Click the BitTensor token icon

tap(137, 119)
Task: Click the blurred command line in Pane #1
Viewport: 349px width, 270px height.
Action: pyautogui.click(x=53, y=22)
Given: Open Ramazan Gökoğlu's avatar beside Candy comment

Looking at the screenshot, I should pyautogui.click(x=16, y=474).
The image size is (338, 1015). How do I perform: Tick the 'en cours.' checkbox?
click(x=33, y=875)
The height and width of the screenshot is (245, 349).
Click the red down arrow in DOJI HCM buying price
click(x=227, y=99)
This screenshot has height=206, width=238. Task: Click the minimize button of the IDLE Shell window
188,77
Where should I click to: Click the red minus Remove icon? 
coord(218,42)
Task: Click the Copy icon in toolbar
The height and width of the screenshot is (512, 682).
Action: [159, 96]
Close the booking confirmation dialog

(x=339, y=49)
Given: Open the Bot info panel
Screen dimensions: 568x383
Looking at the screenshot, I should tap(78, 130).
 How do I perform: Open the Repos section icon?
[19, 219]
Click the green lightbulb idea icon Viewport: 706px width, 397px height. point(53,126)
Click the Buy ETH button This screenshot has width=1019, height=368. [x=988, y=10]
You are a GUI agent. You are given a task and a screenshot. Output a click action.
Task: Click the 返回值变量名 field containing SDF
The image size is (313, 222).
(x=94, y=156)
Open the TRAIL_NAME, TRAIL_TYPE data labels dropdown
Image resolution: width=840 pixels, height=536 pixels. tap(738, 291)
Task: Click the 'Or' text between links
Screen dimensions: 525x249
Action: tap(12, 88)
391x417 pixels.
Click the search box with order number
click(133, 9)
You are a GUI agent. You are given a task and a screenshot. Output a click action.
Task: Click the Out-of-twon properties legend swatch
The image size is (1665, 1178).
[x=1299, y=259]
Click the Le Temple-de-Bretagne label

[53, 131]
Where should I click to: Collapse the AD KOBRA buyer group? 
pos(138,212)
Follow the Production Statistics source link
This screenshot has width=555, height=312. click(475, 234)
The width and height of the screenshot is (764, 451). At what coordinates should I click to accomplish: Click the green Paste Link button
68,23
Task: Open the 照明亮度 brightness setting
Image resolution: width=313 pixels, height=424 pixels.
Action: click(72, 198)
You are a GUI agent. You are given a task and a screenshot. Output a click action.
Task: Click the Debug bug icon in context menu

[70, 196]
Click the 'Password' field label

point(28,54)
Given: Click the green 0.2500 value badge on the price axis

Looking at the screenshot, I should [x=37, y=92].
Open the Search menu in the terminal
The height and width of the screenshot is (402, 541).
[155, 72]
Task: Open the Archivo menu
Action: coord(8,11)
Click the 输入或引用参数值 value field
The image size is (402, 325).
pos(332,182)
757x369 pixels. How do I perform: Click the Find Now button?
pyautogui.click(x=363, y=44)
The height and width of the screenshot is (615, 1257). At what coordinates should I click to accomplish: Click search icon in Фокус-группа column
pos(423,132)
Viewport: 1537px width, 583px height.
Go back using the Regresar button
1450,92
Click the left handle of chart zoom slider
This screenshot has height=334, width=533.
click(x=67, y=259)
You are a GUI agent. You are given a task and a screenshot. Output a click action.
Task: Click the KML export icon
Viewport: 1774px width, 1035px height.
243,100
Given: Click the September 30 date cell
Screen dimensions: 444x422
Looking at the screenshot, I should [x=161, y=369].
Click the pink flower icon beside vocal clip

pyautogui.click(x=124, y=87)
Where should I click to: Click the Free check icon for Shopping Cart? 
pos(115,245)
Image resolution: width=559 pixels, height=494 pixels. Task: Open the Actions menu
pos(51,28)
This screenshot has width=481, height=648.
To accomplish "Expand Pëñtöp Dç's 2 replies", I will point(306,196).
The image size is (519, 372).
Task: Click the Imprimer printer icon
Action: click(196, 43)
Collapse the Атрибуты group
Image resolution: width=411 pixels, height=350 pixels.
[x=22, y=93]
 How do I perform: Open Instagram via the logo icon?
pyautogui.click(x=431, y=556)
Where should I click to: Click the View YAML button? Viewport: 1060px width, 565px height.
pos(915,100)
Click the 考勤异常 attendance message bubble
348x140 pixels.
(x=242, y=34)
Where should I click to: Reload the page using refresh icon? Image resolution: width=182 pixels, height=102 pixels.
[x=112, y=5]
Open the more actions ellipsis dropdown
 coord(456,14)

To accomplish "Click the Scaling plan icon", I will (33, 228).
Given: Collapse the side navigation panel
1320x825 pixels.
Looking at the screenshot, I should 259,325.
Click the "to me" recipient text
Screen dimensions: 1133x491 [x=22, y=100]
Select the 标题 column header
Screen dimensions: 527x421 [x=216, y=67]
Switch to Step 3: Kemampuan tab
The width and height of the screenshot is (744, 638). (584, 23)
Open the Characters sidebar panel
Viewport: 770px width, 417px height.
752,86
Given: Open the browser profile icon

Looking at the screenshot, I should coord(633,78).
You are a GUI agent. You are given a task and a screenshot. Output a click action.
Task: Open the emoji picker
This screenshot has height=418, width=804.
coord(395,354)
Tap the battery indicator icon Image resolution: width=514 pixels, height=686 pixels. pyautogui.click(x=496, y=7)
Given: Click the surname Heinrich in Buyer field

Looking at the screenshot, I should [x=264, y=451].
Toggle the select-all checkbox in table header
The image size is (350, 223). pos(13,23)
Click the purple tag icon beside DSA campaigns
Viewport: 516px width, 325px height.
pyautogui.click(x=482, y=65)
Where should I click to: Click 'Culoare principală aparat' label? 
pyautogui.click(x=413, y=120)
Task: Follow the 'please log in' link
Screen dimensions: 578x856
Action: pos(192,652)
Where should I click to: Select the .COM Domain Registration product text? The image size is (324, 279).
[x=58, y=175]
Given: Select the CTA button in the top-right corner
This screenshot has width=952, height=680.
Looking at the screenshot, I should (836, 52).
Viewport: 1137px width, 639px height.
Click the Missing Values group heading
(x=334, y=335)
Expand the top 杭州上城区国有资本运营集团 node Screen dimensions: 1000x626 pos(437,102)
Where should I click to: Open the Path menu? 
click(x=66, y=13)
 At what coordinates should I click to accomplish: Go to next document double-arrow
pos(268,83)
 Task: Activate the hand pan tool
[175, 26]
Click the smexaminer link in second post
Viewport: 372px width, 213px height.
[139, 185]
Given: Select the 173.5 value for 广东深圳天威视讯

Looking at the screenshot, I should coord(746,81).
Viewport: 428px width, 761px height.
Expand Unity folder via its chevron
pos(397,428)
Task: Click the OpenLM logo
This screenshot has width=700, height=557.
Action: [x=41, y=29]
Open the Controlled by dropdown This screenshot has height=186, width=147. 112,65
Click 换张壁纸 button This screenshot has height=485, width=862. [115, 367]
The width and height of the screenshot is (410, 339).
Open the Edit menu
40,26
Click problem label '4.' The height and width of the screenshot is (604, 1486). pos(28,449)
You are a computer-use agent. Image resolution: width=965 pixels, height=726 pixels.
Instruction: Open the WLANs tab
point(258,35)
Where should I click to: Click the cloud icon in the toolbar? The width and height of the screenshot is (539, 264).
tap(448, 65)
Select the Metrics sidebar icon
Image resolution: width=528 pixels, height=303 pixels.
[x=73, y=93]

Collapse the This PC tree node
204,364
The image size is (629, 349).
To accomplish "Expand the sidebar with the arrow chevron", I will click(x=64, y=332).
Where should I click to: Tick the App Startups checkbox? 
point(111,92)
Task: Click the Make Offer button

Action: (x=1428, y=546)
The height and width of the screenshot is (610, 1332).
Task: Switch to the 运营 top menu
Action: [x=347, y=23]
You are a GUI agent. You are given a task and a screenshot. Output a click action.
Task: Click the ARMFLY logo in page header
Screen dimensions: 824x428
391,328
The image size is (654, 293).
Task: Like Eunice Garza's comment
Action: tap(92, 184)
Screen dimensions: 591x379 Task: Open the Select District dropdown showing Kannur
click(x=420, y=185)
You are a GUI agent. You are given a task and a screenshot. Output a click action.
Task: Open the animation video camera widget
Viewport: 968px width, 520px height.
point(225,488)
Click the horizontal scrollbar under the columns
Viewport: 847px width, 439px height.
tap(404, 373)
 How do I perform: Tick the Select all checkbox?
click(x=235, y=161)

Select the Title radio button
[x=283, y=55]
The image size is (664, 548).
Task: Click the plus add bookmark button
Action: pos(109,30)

•••••

• _Written exercise_
Reproduce the data verbatim, starting at the line that contains "Click problem label" and continuing through the last line of the data.

• _Response_
Click problem label '4.' The height and width of the screenshot is (604, 1486). pos(28,449)
You are a computer-use agent. Image resolution: width=965 pixels, height=726 pixels.
Instruction: Open the WLANs tab
point(258,35)
Where should I click to: Click the cloud icon in the toolbar? The width and height of the screenshot is (539, 264).
tap(448, 65)
Select the Metrics sidebar icon
Image resolution: width=528 pixels, height=303 pixels.
[x=73, y=93]

Collapse the This PC tree node
204,364
The image size is (629, 349).
To accomplish "Expand the sidebar with the arrow chevron", I will click(x=64, y=332).
Where should I click to: Tick the App Startups checkbox? 
point(111,92)
Task: Click the Make Offer button

Action: (x=1428, y=546)
The height and width of the screenshot is (610, 1332).
Task: Switch to the 运营 top menu
Action: [x=347, y=23]
You are a GUI agent. You are given a task and a screenshot. Output a click action.
Task: Click the ARMFLY logo in page header
Screen dimensions: 824x428
391,328
The image size is (654, 293).
Task: Like Eunice Garza's comment
Action: tap(92, 184)
Screen dimensions: 591x379 Task: Open the Select District dropdown showing Kannur
click(x=420, y=185)
You are a GUI agent. You are given a task and a screenshot. Output a click action.
Task: Open the animation video camera widget
Viewport: 968px width, 520px height.
point(225,488)
Click the horizontal scrollbar under the columns
Viewport: 847px width, 439px height.
tap(404, 373)
 How do I perform: Tick the Select all checkbox?
click(x=235, y=161)

Select the Title radio button
[x=283, y=55]
The image size is (664, 548).
Task: Click the plus add bookmark button
Action: pos(109,30)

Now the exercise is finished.